By dust made beautiful,
Spun light of the window:
By bricks Lee sees are pink
That deluxe sensation of them:
By all October rains
That contract to silvered puddles:
By fine grain of atmosphere
In which walkers' lone thoughts mingle:
By plies of wine-dark night
And the outlandish moon:
By these shores of light-washed blocks
Where one transforms in love
The squalid to the innocent,
Matter to its sparklet bits:
By this cubicle where I
Re-stir the dirt & make a song:
And by, brighter than believing,
The star I shine as here:
I conjure you to know me
As best of children best of women.

Literary and Historical Notes:

It's the birthday of the novelist Emily Brontë (books by this author), born in Thornton, Yorkshire, England (1818). She's known for the only novel she ever wrote, Wuthering Heights (1848), about a boy from the streets of Liverpool named Heathcliff who is adopted into a wealthy landowning family and falls in love with his adopted sister, Catherine Earnshaw. When he realizes he can't have her, he tries to take revenge upon his entire adopted family. It's a passionate, tragic love story written by a woman who apparently never had a romantic relationship with anyone herself. In fact, as far as we know, she rarely even spoke to anyone other than her immediate family members.
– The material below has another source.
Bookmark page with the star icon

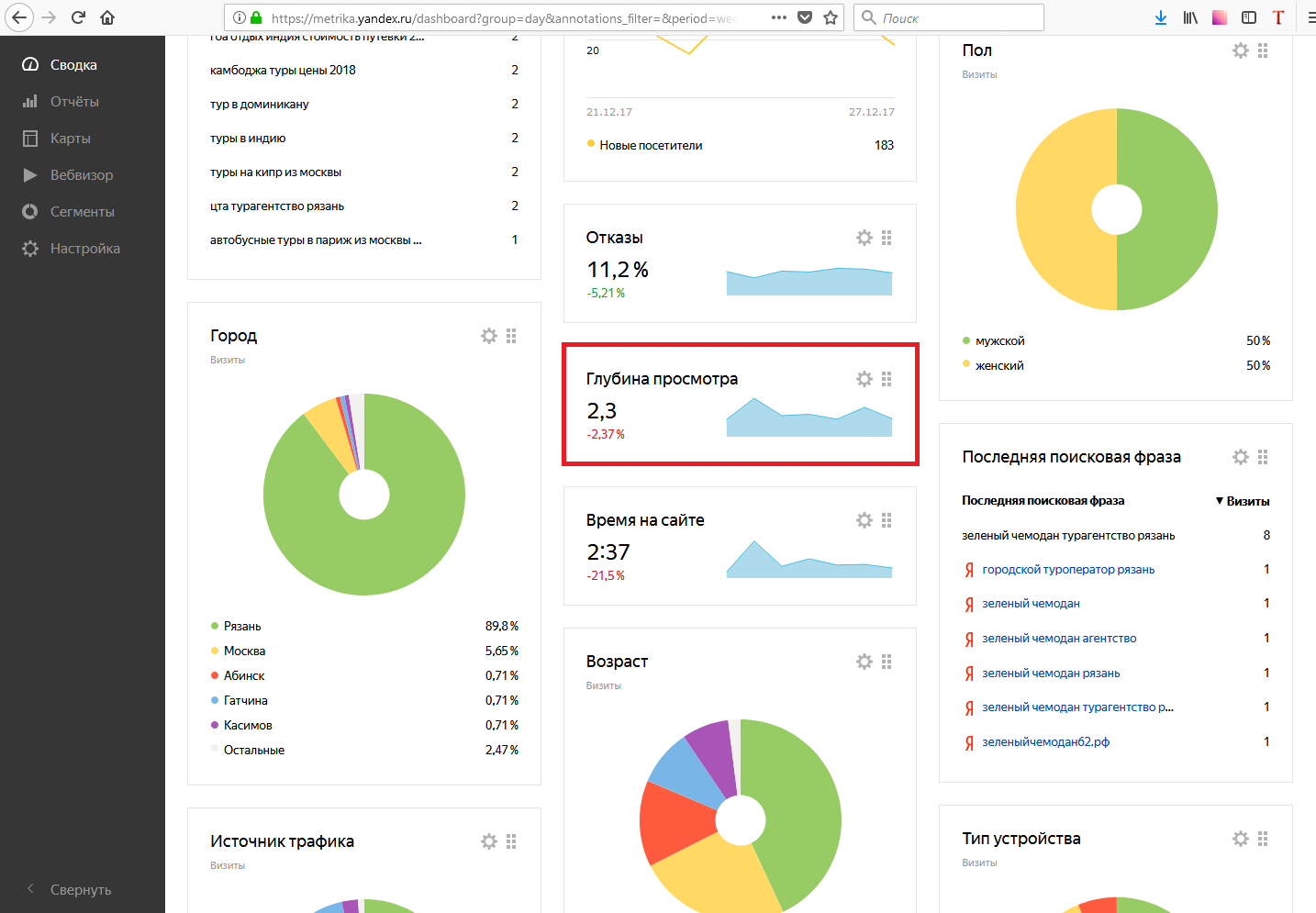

Some scholars think she may have gotten the idea for the novel from her brother's life. He was fired from a job as a tutor after it was rumored that he had an affair with the mother of the children he was supposed to be teaching. He was also suffering from alcoholism and addiction to laudanum after trying — and failing — to become a painter in London. It's possible that Branwell began to tell his sister about all his life experiences — his addictions, his love affairs, and his failed attempt to become a painter.

Just after the novel came out, Emily's brother began to fall ill. She took care of him for the next several months, until he died in September 1848. She came down with the same illness a month later, and she had died before the end of the year. She was only 30 years old.
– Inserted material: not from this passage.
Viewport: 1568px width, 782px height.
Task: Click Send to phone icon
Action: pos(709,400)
It's the birthday of economist Thorstein Veblen (books by this author), (1857). He's best known for his book The Theory of the Leisure Class (1899). In it he introduced the concept of "conspicuous consumption." That's the idea that people sometimes buy things, like Model T Fords, just to make a statement to those around them about what social class they are in or what type of person they are.
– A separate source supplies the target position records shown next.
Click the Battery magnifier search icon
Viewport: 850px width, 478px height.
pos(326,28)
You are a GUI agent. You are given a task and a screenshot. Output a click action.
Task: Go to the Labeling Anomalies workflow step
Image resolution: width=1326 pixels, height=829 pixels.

It's the birthday of the essayist and novelist William H. Gass (books by this author), born in Fargo, North Dakota (1924). He wrote the novel Omensetter's Luck (1966), and literary critics said it was the most revolutionary American novel in decades. It's about the confrontation in a small 19th century Ohio town between a genuinely good man named Brackett Omensetter and a crazy preacher named Reverend Jethro Furber, and it's told in the many voices of the townsfolk. It begins, "Now folks today we're going to auction off Missus Pimber's things. I think you all knew Missus Pimber and you know she had some pretty nice things. This is going to be a real fine sale and we have a real fine day for it. It may get hot, though, later on, so we want to keep things moving right along."

Gass took 30 years to write his second novel, The Tunnel (1995). Some critics said it was nearly unreadable; others called it a masterpiece. It is about a professor of history who has written a book about Germany and only needs to finish the introduction, but he can't bring himself to do it. He slowly becomes so disgusted with his life and the world that he begins digging a tunnel in his basement.

In addition to his novels, Gass has also published several collections of essays, including The World Within the Word (1978), Habitations of the Word (1985), and Finding a Form (1996). He often writes about language and his sense that the greatest purpose of language is simply to create beauty. He wrote, "[Language] is not the lowborn, gawky servant of thought and feeling; it is need, thought, feeling, and perception itself. The shape of sentences, the song in its syllables, the rhythm of its movement, is the movement of the imagination."